METHODS: The Canadian Association of Gastroenterology Safety and Quality Indicators in Endoscopy Consensus Group was formed to address issues of quality in endoscopy. A subcommittee was formed to identify key safety indicators. A systematic literature review was undertaken, and articles pertinent to safety in endoscopy were identified and reviewed. All complications and measures used to document safety were recorded. From this, a preliminary list of 16 indicators was compiled and presented to the 35-person consensus group during a three-day meeting. A revised list of 20 items was subsequently put to the consensus group for vote for inclusion on the final list of safety indicators. Items were retained only if the consensus group highly agreed on their importance.

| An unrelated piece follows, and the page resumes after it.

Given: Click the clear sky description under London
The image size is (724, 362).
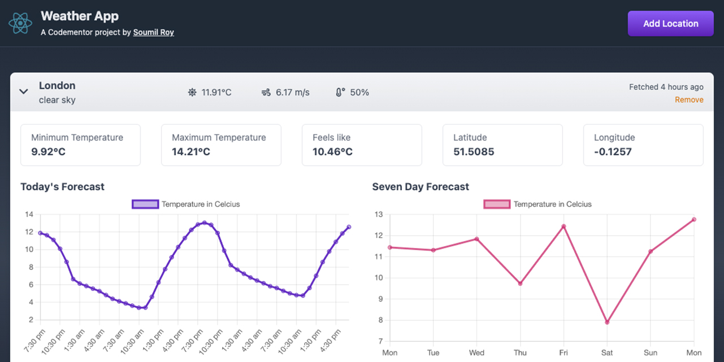Looking at the screenshot, I should click(57, 100).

RESULTS: A total of 19 indicators of safety compromise were retained and grouped into the three following categories: medication-related – the need for CPR, use of reversal agents, hypoxia, hypotension, hypertension, sedation doses in patients older than 70 years of age, allergic reactions and laryngospasm/bronchospasm; procedure-related early – perforation, immediate postpolypectomy bleeding, need for hospital admission or transfer to emergency department from the gastroenterology unit, instrument impaction, severe persistent abdominal pain requiring evaluation proven to not be perforation; and procedure-related delayed – death within 30 days of procedure, 14-day unplanned hospitalization, 14-day unplanned contact with a health provider, gastrointestinal bleeding within 14 days of procedure, infection or symptomatic metabolic complications.

CONCLUSIONS: The 19 indicators of safety compromise in endoscopy, identified by a rigorous, evidence-based consensus process, provide clear outcomes to be recorded by all facilities as part of their continuing quality improvement programs.